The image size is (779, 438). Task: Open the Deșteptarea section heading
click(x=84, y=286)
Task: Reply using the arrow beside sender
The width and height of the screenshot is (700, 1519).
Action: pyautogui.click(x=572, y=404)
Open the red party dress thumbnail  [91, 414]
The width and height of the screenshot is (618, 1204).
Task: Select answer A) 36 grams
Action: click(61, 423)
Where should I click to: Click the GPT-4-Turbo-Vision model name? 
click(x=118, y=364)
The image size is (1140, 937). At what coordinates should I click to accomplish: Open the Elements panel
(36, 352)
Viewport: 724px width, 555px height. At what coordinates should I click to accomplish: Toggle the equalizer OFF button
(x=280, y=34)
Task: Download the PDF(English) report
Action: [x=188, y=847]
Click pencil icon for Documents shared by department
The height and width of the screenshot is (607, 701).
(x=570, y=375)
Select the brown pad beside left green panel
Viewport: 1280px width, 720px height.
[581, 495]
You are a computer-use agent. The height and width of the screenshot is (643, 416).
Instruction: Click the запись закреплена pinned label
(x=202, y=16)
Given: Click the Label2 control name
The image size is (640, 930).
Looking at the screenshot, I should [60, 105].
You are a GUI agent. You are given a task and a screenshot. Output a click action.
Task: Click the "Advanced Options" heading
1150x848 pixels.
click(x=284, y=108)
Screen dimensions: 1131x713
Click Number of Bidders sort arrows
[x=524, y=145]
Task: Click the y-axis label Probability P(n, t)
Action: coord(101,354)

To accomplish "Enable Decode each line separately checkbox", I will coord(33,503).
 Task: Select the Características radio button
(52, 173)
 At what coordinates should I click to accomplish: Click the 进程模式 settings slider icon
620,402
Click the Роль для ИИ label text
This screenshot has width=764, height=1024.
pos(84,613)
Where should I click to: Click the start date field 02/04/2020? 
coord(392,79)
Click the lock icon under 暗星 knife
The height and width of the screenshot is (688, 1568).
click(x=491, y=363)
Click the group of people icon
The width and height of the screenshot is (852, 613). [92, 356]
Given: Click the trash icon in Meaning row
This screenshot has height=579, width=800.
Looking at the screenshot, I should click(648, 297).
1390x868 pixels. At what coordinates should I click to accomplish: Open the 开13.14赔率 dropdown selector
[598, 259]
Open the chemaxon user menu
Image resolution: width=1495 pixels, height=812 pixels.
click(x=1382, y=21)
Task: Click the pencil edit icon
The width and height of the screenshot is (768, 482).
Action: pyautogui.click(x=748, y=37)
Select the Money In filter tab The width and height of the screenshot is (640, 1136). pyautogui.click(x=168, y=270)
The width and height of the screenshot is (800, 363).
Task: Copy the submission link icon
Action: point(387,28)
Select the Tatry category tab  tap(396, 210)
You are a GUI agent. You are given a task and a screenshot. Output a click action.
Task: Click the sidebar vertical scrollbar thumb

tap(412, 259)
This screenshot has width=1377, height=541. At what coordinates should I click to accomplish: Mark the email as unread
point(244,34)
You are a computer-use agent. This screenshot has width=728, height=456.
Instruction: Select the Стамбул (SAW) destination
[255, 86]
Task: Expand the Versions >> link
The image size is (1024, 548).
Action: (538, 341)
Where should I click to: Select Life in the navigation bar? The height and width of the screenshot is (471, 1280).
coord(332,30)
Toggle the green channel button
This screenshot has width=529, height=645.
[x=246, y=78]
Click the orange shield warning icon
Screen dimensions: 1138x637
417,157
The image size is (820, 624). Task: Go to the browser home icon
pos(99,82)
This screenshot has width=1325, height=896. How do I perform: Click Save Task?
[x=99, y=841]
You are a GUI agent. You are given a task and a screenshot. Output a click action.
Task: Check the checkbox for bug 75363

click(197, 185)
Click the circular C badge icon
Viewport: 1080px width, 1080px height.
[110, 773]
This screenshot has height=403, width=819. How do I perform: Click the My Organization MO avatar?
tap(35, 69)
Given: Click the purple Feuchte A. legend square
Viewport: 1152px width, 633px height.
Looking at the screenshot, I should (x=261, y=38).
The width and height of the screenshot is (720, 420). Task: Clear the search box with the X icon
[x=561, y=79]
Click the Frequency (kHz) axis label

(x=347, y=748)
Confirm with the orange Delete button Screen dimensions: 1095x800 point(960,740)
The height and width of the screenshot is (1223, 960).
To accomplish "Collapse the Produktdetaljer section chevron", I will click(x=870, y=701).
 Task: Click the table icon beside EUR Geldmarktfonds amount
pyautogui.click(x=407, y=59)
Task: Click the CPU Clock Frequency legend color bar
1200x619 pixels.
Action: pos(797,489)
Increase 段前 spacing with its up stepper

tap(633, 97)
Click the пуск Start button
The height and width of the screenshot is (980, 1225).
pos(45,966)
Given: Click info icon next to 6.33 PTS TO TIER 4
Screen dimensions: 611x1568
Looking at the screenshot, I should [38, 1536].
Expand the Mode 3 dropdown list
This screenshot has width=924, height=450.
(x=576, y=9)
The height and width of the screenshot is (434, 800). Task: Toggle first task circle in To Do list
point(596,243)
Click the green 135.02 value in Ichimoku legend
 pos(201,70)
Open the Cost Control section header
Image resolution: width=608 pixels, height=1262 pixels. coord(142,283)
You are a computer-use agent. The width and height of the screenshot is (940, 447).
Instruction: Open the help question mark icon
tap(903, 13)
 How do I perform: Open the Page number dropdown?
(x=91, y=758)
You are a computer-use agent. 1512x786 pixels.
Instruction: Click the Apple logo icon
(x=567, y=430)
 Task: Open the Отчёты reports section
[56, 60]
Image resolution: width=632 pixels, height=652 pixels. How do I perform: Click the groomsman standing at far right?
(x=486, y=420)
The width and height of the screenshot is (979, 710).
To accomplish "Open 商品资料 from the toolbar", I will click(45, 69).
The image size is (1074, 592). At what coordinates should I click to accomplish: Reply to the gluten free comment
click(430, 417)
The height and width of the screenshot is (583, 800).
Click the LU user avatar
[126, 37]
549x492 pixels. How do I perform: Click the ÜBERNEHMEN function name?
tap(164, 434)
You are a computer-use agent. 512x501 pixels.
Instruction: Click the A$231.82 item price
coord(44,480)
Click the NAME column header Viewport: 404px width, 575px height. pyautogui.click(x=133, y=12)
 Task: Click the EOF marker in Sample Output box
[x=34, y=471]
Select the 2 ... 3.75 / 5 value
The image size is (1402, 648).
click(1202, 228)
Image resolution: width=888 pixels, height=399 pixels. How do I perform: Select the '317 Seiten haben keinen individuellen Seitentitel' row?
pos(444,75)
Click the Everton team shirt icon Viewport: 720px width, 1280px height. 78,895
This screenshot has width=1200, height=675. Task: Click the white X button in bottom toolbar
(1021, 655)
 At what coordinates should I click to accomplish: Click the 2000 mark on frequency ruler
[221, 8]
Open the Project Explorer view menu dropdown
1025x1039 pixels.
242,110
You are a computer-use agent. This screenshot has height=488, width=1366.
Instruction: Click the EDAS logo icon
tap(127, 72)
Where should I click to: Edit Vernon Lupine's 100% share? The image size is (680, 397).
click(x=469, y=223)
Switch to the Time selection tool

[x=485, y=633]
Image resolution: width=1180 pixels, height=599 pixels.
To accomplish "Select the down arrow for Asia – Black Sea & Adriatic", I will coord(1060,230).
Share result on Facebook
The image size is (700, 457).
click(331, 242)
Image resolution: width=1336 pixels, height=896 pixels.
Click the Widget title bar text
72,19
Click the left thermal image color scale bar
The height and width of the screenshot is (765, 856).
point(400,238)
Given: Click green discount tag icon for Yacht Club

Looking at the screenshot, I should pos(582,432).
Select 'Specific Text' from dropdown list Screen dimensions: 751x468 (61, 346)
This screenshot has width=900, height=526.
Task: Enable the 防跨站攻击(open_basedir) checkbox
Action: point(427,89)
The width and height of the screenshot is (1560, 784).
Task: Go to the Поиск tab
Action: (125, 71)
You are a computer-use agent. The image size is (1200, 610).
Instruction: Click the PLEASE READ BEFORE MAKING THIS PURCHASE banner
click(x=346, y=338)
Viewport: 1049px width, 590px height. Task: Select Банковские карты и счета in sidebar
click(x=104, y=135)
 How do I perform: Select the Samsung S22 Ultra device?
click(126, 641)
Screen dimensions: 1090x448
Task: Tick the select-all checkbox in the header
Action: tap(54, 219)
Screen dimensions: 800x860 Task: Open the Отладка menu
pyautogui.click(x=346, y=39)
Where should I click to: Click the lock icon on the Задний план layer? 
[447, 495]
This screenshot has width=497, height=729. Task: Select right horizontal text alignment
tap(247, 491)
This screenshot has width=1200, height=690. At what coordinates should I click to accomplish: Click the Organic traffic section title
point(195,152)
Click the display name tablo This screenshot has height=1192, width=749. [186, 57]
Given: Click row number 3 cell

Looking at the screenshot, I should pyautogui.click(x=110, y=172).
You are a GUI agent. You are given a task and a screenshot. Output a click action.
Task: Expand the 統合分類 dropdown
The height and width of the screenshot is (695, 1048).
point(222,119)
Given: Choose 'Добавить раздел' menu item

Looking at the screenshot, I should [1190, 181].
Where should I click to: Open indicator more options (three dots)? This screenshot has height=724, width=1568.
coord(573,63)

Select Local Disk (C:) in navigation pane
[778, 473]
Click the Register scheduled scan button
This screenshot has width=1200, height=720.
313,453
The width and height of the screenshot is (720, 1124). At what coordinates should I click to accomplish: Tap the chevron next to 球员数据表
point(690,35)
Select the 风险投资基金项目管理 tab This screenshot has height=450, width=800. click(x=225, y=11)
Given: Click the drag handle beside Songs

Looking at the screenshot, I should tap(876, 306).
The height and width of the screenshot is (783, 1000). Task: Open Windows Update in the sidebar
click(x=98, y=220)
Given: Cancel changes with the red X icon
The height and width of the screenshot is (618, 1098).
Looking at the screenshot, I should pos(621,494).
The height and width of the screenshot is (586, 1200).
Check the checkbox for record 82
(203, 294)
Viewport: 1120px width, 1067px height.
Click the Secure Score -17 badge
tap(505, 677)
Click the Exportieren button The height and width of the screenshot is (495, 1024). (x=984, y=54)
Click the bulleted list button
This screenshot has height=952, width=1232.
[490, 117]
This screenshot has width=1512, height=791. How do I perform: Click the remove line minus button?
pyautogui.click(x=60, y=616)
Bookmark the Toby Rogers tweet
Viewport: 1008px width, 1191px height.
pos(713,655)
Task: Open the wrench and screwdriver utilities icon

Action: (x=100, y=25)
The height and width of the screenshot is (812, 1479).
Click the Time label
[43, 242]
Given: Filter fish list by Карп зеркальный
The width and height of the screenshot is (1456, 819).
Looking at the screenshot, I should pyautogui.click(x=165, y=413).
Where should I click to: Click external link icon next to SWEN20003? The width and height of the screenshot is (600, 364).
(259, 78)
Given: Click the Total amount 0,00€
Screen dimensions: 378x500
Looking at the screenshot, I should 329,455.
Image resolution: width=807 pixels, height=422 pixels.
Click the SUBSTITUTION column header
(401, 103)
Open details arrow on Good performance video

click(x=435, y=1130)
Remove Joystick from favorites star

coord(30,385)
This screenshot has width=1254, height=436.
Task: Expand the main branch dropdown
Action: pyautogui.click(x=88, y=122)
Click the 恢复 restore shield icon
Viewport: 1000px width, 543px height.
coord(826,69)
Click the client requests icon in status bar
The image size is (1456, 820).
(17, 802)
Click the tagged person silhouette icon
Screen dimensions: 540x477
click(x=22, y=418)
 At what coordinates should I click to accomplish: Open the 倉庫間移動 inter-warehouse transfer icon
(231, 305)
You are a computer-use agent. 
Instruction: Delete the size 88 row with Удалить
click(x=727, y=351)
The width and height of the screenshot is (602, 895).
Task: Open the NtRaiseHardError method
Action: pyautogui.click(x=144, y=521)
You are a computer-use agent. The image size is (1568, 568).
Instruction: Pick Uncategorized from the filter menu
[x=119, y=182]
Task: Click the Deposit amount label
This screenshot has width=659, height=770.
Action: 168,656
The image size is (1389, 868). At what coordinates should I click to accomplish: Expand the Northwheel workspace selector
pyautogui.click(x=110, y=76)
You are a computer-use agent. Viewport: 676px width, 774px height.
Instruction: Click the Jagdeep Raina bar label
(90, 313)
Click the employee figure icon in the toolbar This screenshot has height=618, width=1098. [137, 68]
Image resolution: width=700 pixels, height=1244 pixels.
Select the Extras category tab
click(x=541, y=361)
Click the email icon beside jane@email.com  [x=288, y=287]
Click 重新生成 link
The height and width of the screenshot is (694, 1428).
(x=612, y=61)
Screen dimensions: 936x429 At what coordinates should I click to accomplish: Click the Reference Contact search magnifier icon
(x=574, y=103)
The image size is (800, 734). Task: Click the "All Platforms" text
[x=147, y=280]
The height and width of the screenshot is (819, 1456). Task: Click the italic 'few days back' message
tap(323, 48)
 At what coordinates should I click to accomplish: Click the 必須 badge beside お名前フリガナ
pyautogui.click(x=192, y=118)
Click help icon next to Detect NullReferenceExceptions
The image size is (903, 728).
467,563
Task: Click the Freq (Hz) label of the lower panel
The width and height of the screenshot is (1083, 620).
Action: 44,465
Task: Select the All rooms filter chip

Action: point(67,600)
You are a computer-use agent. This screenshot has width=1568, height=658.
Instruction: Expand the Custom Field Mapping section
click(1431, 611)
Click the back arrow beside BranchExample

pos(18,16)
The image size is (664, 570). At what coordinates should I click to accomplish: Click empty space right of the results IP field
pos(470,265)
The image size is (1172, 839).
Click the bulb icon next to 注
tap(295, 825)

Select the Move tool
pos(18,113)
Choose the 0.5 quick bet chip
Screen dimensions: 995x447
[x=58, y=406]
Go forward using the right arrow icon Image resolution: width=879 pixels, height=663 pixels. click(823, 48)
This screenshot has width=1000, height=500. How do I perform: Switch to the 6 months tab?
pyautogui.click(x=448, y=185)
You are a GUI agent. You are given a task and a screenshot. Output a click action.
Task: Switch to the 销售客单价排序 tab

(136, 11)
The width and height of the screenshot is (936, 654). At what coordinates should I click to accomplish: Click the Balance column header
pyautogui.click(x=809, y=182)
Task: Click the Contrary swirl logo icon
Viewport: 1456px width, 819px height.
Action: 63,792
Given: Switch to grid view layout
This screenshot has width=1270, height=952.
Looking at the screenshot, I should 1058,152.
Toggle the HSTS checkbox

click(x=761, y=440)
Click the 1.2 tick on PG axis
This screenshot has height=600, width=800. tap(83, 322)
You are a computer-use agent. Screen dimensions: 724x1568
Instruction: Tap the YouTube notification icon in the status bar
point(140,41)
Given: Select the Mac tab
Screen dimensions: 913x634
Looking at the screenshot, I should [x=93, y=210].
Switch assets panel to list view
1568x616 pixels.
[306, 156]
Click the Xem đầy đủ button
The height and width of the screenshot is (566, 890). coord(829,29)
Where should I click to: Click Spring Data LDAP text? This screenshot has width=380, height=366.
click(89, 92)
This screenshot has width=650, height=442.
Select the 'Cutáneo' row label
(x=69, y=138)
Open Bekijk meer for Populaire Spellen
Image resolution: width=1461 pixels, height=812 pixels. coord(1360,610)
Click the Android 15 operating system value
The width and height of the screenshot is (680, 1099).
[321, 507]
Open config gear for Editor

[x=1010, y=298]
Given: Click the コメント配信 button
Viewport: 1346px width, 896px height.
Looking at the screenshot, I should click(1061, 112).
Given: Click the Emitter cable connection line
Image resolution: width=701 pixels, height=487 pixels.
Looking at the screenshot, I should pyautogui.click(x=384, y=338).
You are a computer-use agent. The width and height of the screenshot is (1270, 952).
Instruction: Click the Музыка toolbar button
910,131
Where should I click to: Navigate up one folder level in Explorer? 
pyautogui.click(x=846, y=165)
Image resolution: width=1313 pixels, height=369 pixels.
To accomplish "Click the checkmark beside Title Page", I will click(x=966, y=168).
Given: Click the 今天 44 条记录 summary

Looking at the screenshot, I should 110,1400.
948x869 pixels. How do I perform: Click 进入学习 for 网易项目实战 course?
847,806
--
■ WHAT TO DO ■
Scan the data above. Return every line with "color" in it.

■ YOUR RESPONSE ■
Task: Click the CPU Clock Frequency legend color bar
Click the left thermal image color scale bar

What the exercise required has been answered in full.